Palpation may suggest a discrete mass, but post-contrast CT often shows the true extent of infiltrative disease, which cannot be appreciated by feel alone. Radical first excision of ISS yielded significantly longer median time to first recurrence (325 days) than did marginal first excision (79 days). Median survival time is significantly longer in cats with tumours <2 cm in diameter compared to those with tumours 2 cm in diameter. Work recently completed (to be presented) in 91 cats with ISS treated by an excision of 5 cm and 2 fascial planes (without radiation therapy or chemotherapy), shows the rate of recurrence to be 14% with rate of metastasis of 20%. Median survival time of cats with recurrence was 499 days and without recurrence was 1461 days. Median survival time of cats with metastasis was 388 days and without metastasis was 1528 days. Survival was significantly affected by both recurrence and metastasis. Major complications occurred in 11 cats; 7 had incisional dehiscence.

Radiation Therapy for ISS

Surgical resection of the ISS can facilitate adjunctive therapies by reducing the gross tumour burden; identifying tumour margins; decrease the risk of satellite and skip metastases, eliminate microscopic tumour extension into normal tissue and removing drug- and radiation-resistant cells, circulating immune complexes, and tumour-associated immunosuppressants.⁴⁴ Furthermore, radiopaque ligation clips can be placed at surgery to mark the margins of excision and facilitate radiation planning.

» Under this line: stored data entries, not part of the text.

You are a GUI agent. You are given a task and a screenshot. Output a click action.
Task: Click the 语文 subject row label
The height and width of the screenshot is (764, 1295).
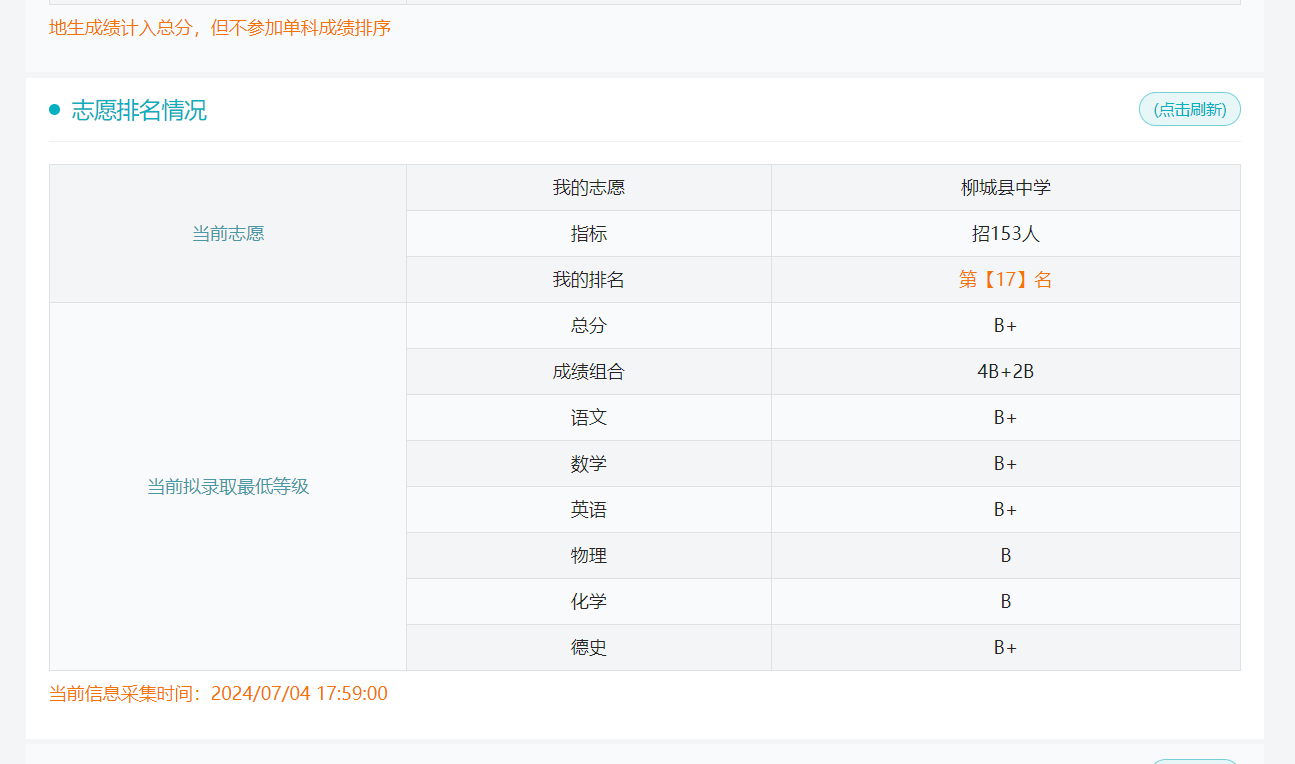[588, 418]
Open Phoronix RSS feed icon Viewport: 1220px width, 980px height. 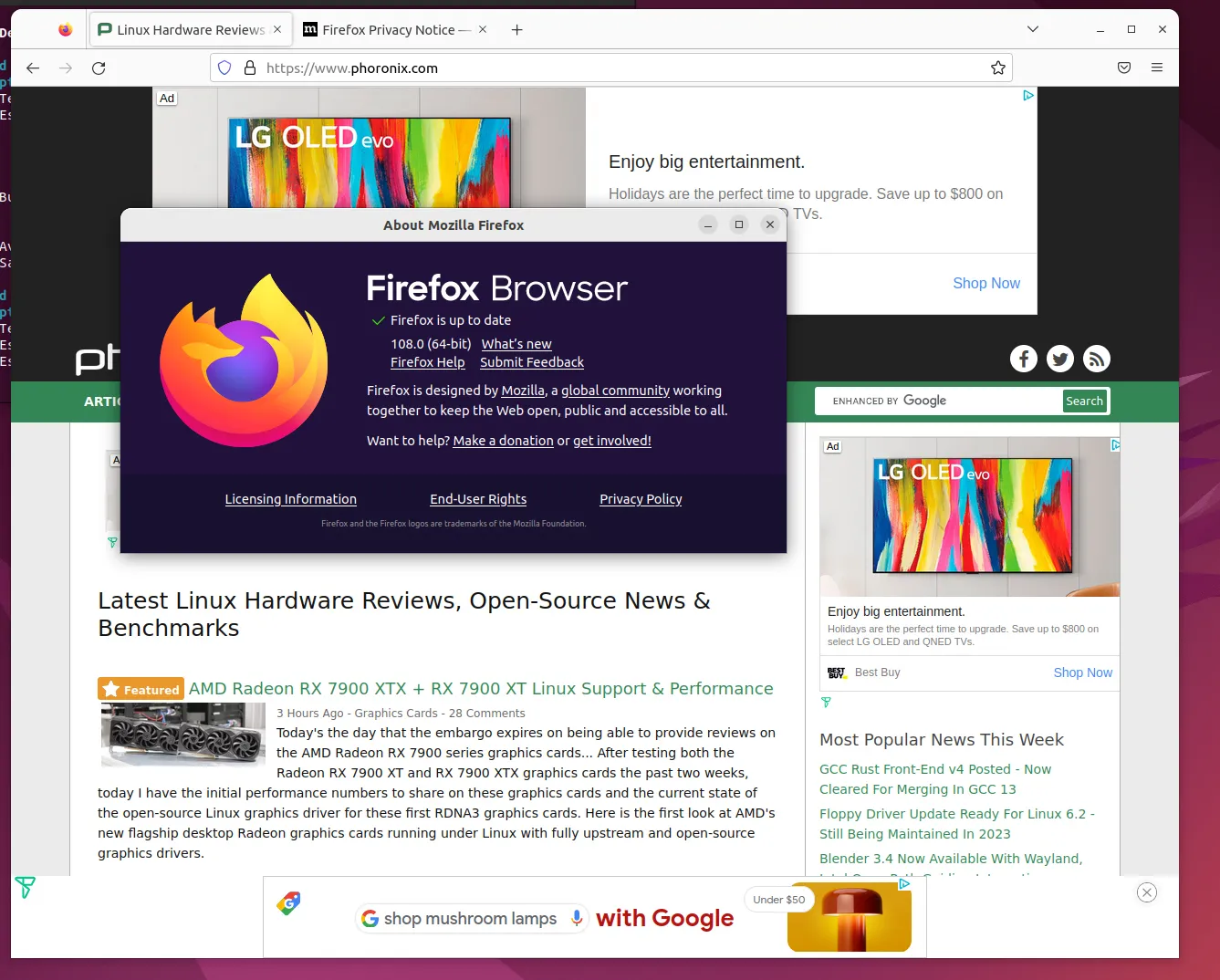point(1096,359)
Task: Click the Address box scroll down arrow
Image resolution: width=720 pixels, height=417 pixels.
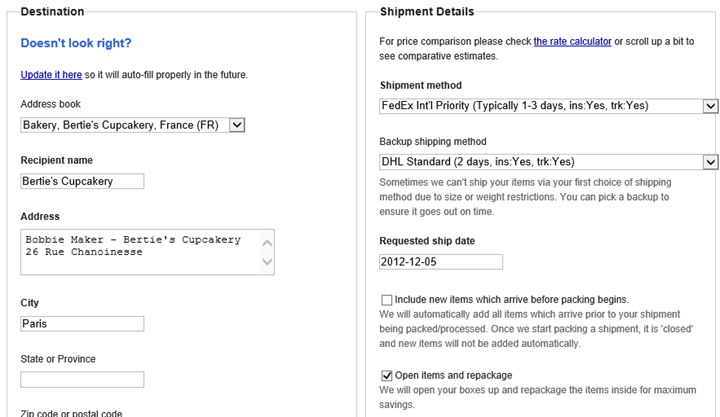Action: 267,262
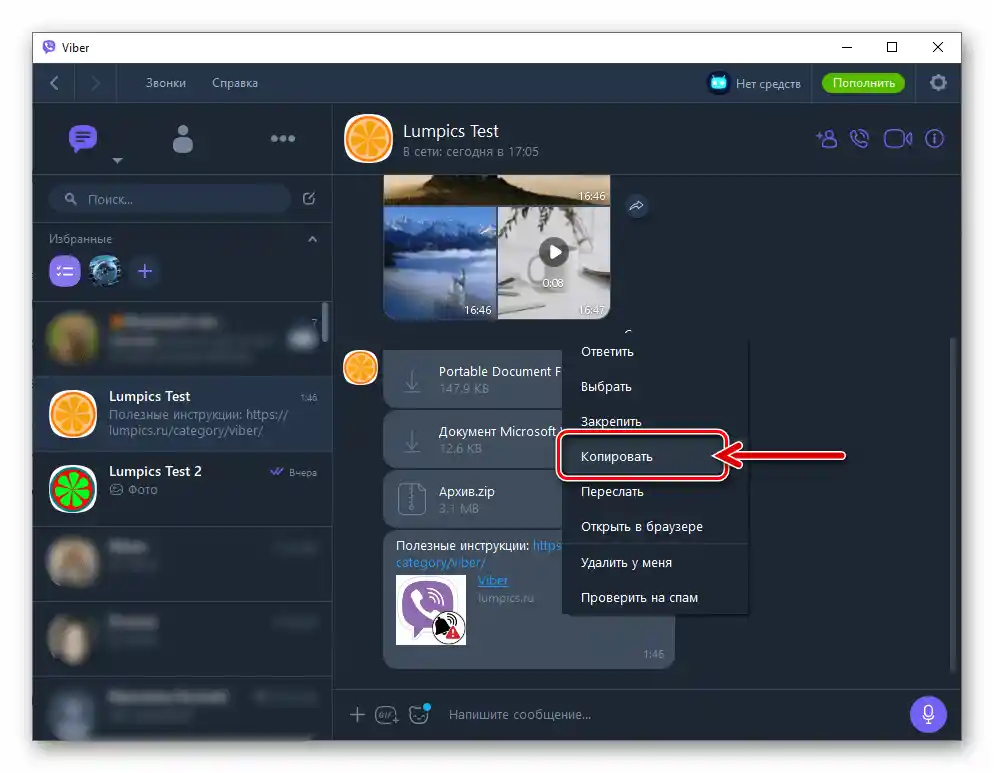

Although ISS response to external beam radiation can be unpredictable, it plays an important role in large fixed tumours where CT shows achieving tumour-free margins by surgery alone will be difficult. Pre-operative radiation will sterilise the reactive zone and surrounding ‘clean’ tissues and so allow for a potentially smaller resection to be performed and radiation therapy is theoretically more effective in the neoadjuvant setting because an unimpaired vascular supply to the tumour results in tumour cells being better oxygenated, less hypoxic, and more radiosensitive. Post-operative radiation can be used when a curative-intent surgery was unsuccessful and residual tumour disease remains. The orientation of the scar is an important factor in limiting radiation side-effects; a scar in the midline parallel to the spine will result in minimal dose to the spinal cord as the beams can be targeted from laterally to ‘skyline’ the scar. If the scar runs perpendicular to the spine and extends down over the thoracic wall on both sides, then there is a much greater risk of including the spinal cord within the planned treatment volume. The post-operative treatment is started 10–14 days after surgery when the surgical site has already healed. If radiation is given pre-operatively, the dose is often lower to avoid overly damaging the skin and so reduce the risk of creating a non-healing wound following surgery.

Using pre-operative cobalt 60 in combination with surgery, median time to recurrence was 2.7 years following complete excision and 0.8 years if incompletely excised. Surgery followed by megavoltage radiation gave median survivals of 23–24 months, but time to recurrence and survival were decreased when time to surgery and starting radiation was increased.

Chemotherapy for ISS

Although there are reports using drugs such as doxorubicin, cyclophosphamide, mitoxantrone, and carboplatin to treat cats with ISS, there is little evidence in larger numbers of cats with ISS that adjuvant chemotherapy improves overall survival. Neo-adjuvant doxorubicin in cats with macroscopic ISS has been shown to result in a 40% overall response rate which may allow for increased surgical success. Chemotherapy may delay local recurrence in cats also receiving curative-intent radiation therapy.

Reported rates of local recurrence range from 25–60% after various combinations of surgery, radiation (pre- or post-operative) and chemotherapy. Rates of metastasis range from 5.6% to 22.5%. Pulmonary metastasis is most commonly reported, with other sites including regional lymph nodes, skin, intestine, spleen, epidural and ocular infiltration, or multi-organ involvement.